__Activity__
Using the dove hunt thread, explain in one to three sentences why the organizer says there will be plenty of room for the hunters.

__Quoted passage__
════════
# **Dove Hunt in Griffin**(30 min south ATL)



## Farmbird (Aug 5, 2013)

This will be the third annual hunt. Last year there were plenty of birds and this year the fields have been expanded. 20ish acres with sunflowers, millet, and sorghum. Power line. Lunch will be served. Draw for spots. $100 per gun. Children hunt free in the same blind with adult. PM me or call Kerry at 404-925-5164. Spots going quick by the day.


----------



## JuliaH (Aug 5, 2013)

Date(s)?


----------



## Farmbird (Aug 5, 2013)

Opening day. We might have a second hunt depending on the birds. There will be a discount if you come to the first hunt and we do another. There is TONS of seed this year so if they cooperate, we should have plenty of birds.


----------



## 8pointduck (Aug 5, 2013)

A20ish acre field at 100 a gun? OK


----------



## Farmbird (Aug 5, 2013)

8pointduck said:


> A20ish acre field at 100 a gun? OK



We had a great hunt last year and the price is right in line with surrounding areas. The total acreage planted is close to 30 acres with the surrounding 150 acres being farmed for hay. Hope you can make it.


----------



## macdog82881 (Aug 6, 2013)

How many total people will there be?
Birds killed last year ?
How far apart are spots?


----------



## Farmbird (Aug 6, 2013)

macdog82881 said:


> How many total people will there be?
> Birds killed last year ?
> How far apart are spots?



30 blinds spread over the 25-30acre planted fields. Surrounding fields are cut for hay so plenty of room.

Not sure how many were killed last year. I know limits were filled and everyone at least shot at their limit. 

Spacing? About 1 person per acre. Everyone will draw forspots that will be flagged ahead of time.


----------



## macdog82881 (Aug 13, 2013)

Where in griffin is it located? Want to look it up on google earth!


----------



## Farmbird (Aug 13, 2013)

North Griffin off of Birdie Rd. At the Southwest corner of the 4 way stop.


----------



## bryanvernon (Aug 13, 2013)

Intersection of birdie rd and patterson rd?


----------



## Farmbird (Aug 13, 2013)

I believe it's at the corner of Steel Rd and Birdie.


----------



## Farmbird (Aug 13, 2013)

1913 Birdie RD, Griffin


----------



## Farmbird (Aug 14, 2013)
════════
__Provided material__
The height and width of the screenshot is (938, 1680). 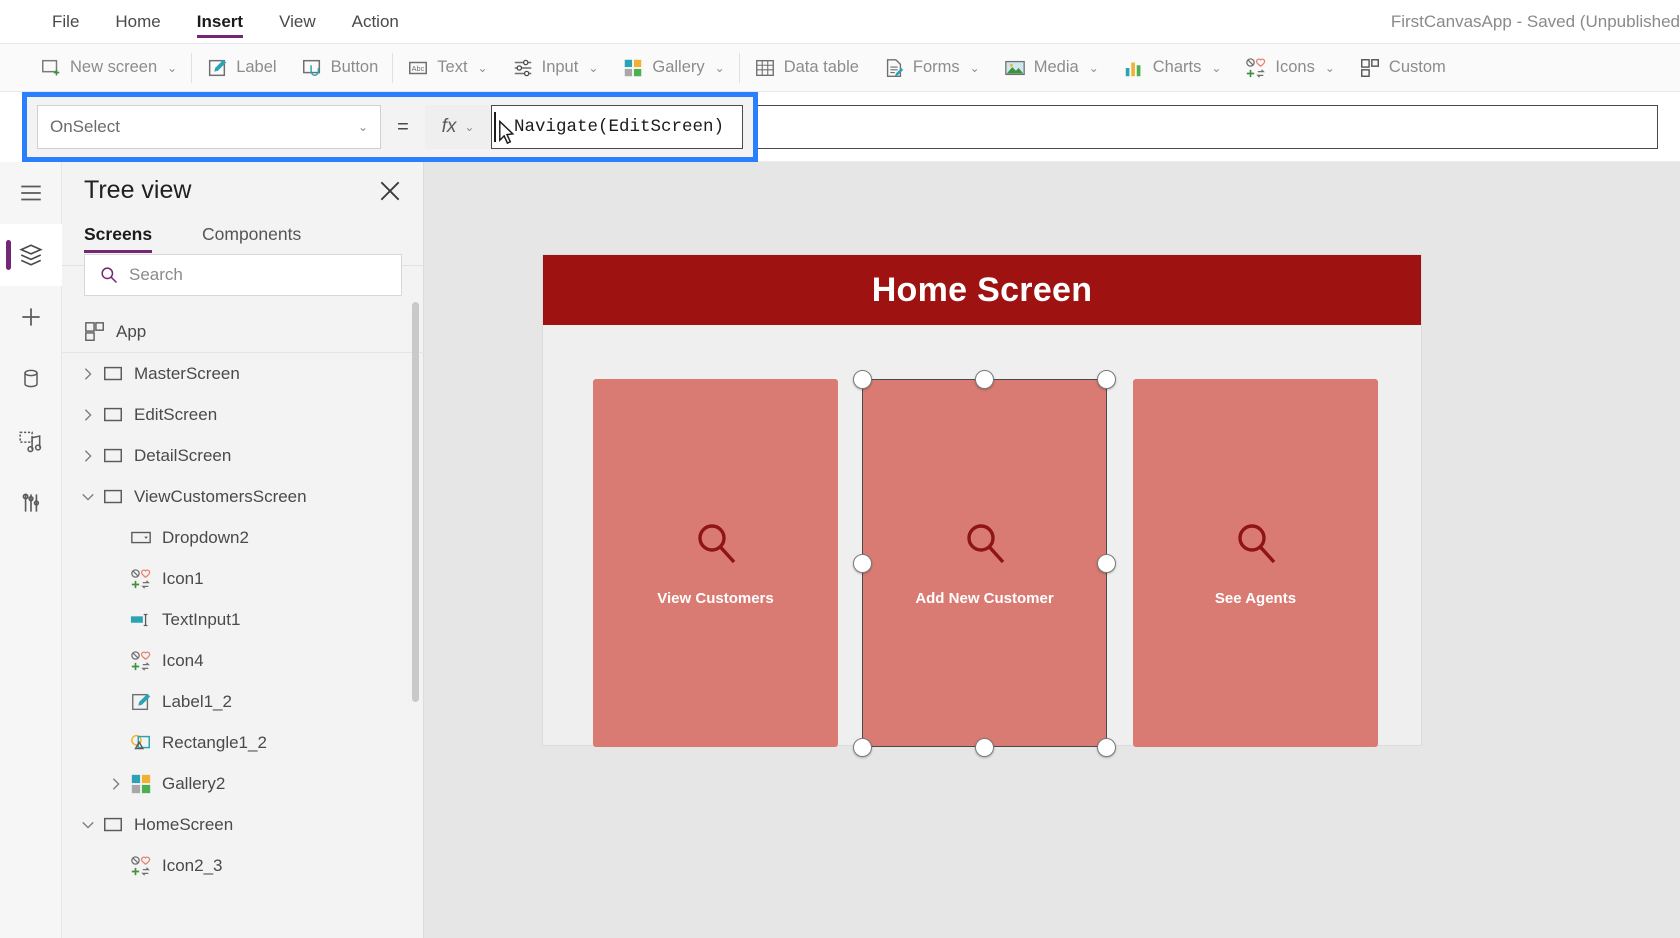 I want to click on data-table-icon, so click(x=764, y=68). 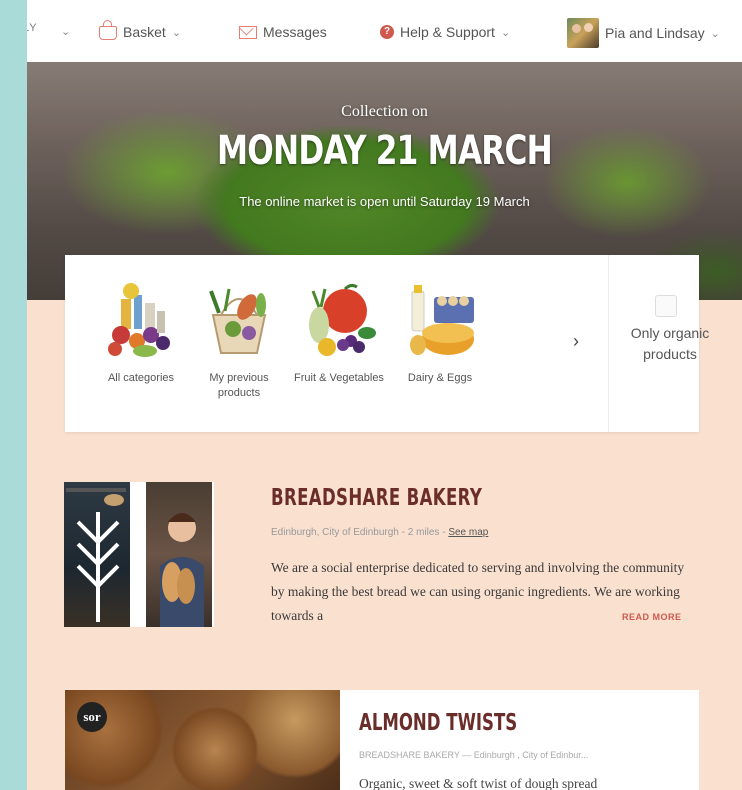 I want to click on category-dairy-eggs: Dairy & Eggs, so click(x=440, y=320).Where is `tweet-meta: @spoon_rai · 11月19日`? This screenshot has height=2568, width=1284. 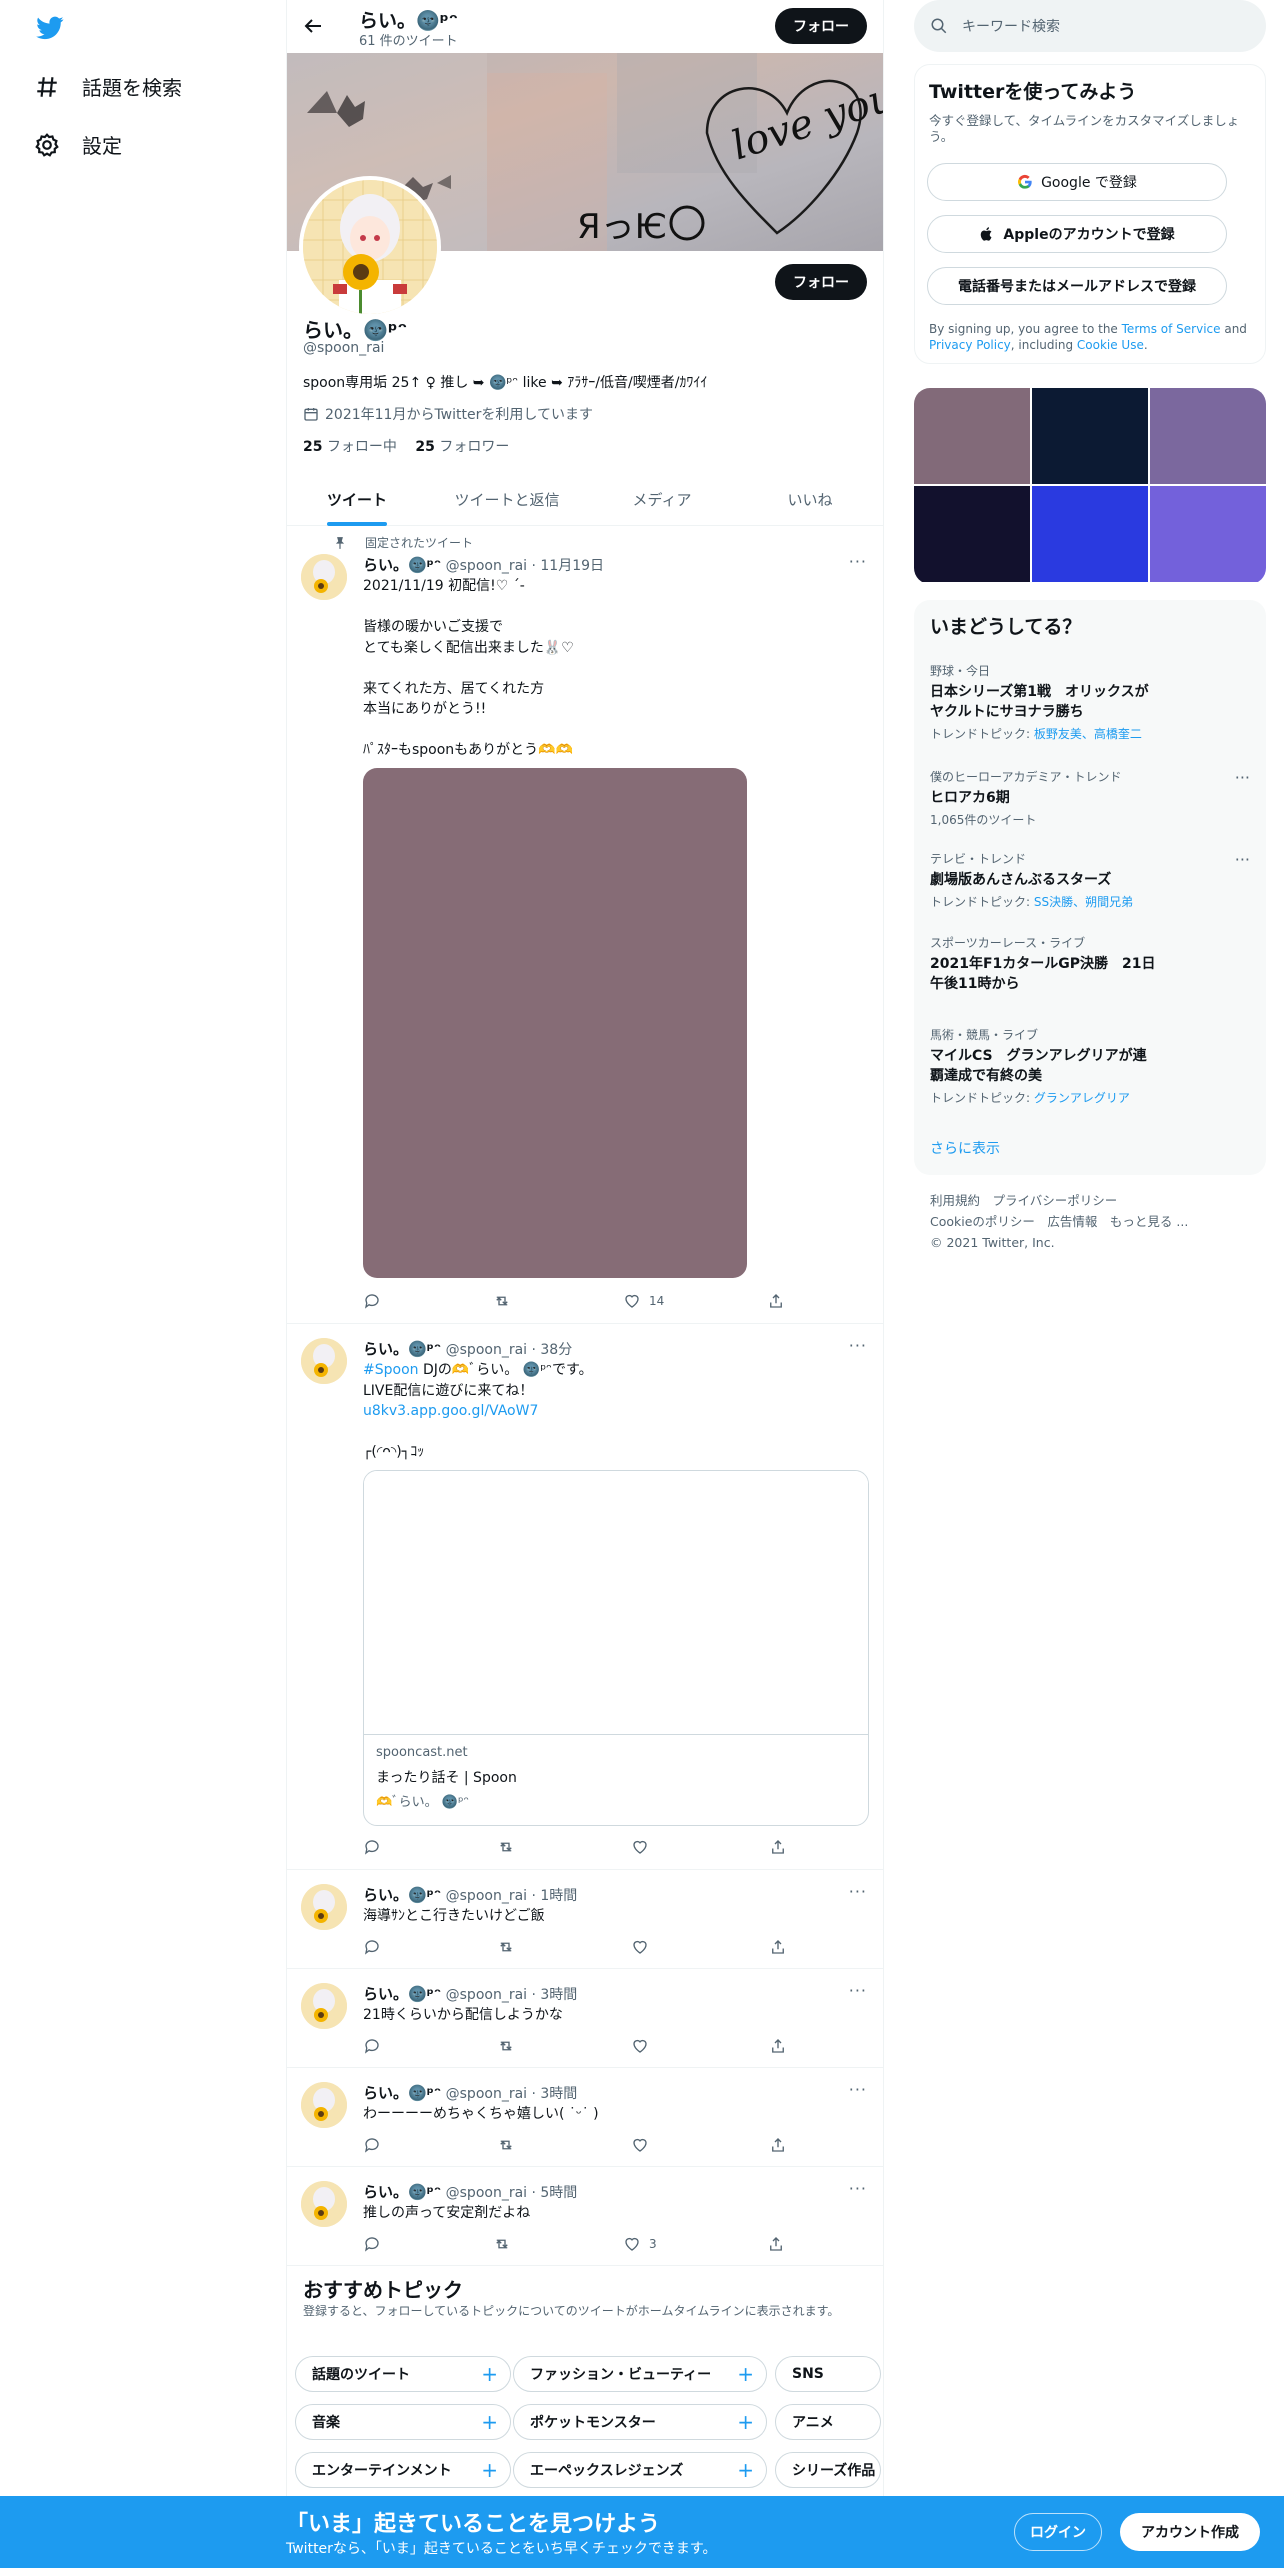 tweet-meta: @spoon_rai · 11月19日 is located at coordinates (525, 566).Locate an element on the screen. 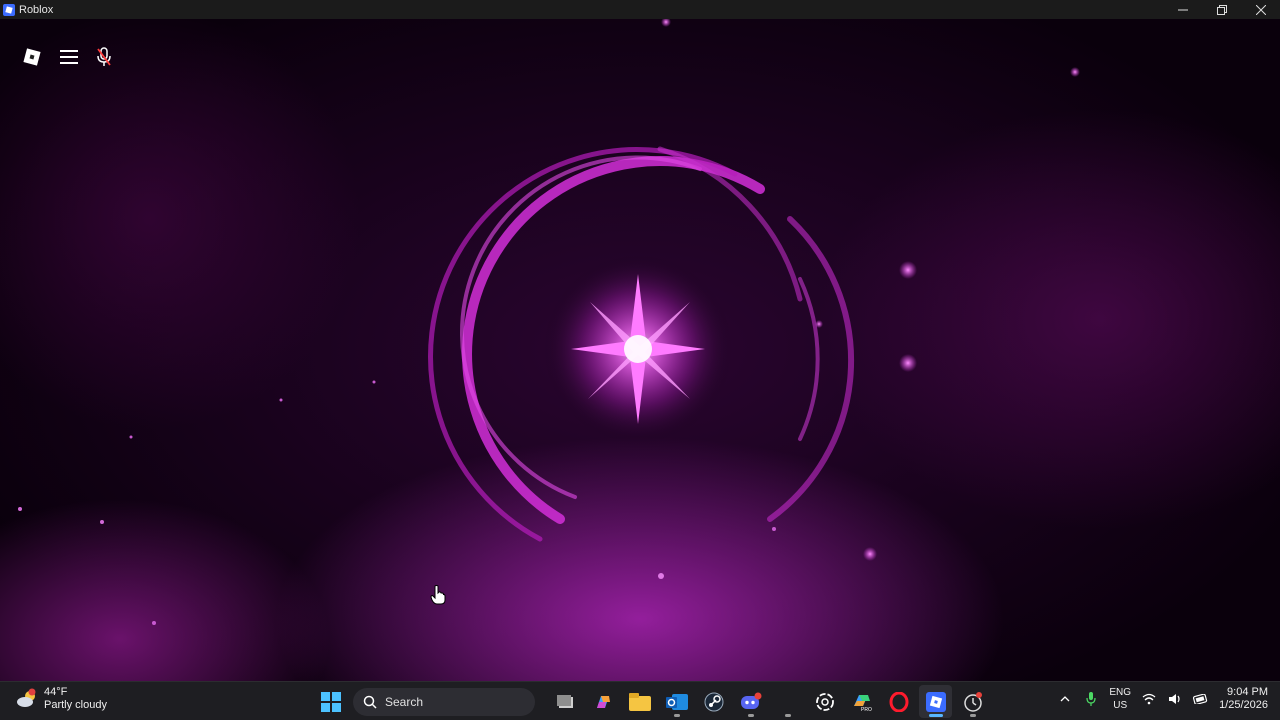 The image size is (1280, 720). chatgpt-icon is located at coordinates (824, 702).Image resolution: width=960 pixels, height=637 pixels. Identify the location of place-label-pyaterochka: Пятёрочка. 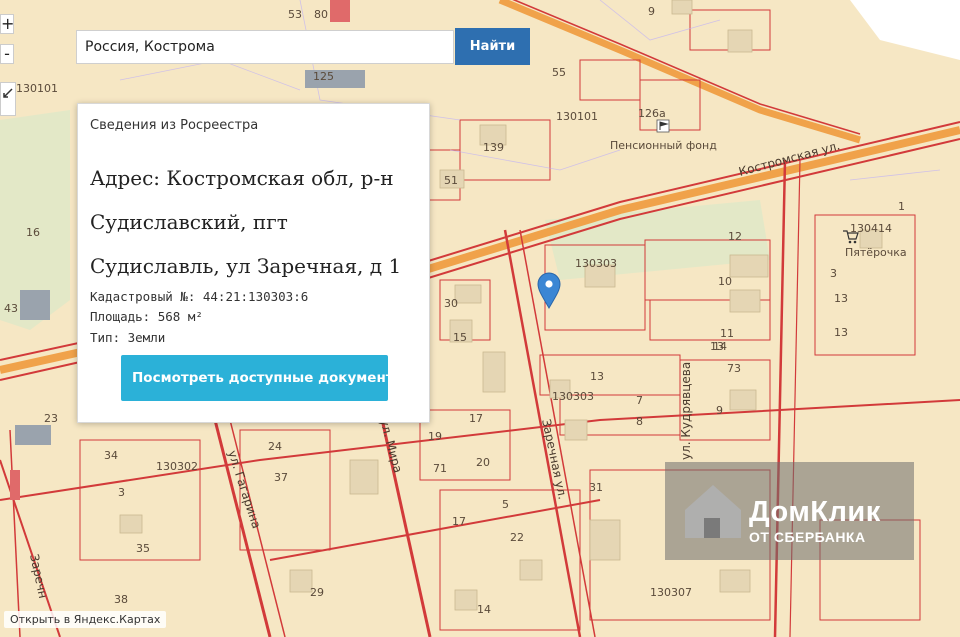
════════
__Result for this exercise__
The 30 blinds will be spread over 25 to 30 acres of planted fields, about one person per acre. The surrounding fields are cut for hay, so there is plenty of room.